— Start Given text —

September Game Soundtrack Roundup

Welcome again, fellow appreciators of the bizarre and varied world of game scores! I return once more, ever your humble servant, to array before you a buffet of sonic delights. Perhaps you’ve come to this roundup to discover an indie gem that has slipped beneath your radar, or you’re looking for a stirring sound to fuel your productivity. Perhaps you’ve come to hear me wax grandiloquent on the virtues of JRPG battle themes! (Please keep the browser tab open. I promise I’ll only do that a little.)

— End Given text —
— Start Excerpted records —

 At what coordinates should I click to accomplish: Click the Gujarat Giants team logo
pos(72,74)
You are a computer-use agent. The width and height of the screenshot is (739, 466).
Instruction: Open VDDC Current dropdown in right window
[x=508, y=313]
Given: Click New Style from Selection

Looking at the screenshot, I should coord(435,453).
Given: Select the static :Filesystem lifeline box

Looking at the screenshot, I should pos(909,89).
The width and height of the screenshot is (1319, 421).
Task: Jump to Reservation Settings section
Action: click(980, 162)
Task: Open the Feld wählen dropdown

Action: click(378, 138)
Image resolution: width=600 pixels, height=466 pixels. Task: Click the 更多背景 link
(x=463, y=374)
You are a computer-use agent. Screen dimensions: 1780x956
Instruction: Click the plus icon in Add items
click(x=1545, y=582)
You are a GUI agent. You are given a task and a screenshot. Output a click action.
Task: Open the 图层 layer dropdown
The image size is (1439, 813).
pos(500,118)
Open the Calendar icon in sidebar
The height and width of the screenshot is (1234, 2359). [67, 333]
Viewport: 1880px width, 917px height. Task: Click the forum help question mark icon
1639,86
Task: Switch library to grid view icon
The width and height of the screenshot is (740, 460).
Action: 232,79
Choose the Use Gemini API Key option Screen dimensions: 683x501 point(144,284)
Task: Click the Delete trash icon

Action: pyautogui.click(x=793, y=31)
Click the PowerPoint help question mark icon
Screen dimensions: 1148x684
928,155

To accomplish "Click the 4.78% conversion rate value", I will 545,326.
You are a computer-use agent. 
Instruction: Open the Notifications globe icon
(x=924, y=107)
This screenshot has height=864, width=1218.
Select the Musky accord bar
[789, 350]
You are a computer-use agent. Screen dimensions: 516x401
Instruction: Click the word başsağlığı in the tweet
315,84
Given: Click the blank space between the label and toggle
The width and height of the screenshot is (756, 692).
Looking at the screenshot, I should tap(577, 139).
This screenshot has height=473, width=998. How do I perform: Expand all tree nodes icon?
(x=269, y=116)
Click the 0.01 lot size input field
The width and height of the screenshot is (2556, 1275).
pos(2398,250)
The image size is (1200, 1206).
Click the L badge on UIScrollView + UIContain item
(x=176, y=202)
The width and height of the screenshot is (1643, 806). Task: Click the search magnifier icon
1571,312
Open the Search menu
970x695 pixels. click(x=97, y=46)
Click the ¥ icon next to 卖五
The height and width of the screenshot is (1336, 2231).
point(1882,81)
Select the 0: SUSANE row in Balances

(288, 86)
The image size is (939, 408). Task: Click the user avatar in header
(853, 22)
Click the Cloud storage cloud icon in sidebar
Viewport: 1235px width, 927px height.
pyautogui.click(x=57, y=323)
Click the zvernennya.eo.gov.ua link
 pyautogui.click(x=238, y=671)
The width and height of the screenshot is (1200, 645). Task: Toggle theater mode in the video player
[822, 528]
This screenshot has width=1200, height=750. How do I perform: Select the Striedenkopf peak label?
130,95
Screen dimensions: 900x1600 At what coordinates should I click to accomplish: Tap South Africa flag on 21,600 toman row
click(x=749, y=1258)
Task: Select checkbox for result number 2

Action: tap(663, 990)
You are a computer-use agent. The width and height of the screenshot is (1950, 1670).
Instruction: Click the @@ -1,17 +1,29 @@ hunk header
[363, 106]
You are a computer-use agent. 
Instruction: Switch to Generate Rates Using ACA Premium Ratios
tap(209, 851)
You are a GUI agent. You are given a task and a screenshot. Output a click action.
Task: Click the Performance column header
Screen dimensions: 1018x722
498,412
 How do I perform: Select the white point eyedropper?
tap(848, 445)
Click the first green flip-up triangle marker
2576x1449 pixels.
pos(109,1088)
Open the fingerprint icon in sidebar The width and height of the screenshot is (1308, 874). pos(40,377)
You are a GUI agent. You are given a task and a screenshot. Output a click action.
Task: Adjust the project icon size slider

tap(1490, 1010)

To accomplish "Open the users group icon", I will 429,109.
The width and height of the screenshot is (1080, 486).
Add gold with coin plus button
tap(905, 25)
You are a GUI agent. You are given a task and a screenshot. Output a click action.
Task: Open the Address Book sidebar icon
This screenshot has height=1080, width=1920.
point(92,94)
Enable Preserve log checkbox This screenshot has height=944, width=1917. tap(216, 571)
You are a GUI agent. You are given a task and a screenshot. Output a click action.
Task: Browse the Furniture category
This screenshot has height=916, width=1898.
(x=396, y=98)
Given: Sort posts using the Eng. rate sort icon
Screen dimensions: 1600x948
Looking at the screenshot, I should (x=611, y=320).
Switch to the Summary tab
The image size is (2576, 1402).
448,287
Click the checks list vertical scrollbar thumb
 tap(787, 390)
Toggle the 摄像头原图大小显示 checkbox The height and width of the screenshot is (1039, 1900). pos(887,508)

— End Excerpted records —

● Given exercise
Translate into Spanish this sentence from the game soundtrack roundup: "I return once more, ever your humble servant, to array before you a buffet of sonic delights."

● Result of this exercise
Regreso una vez más, siempre a su humilde servicio, para disponer ante ustedes un bufé de delicias sonoras.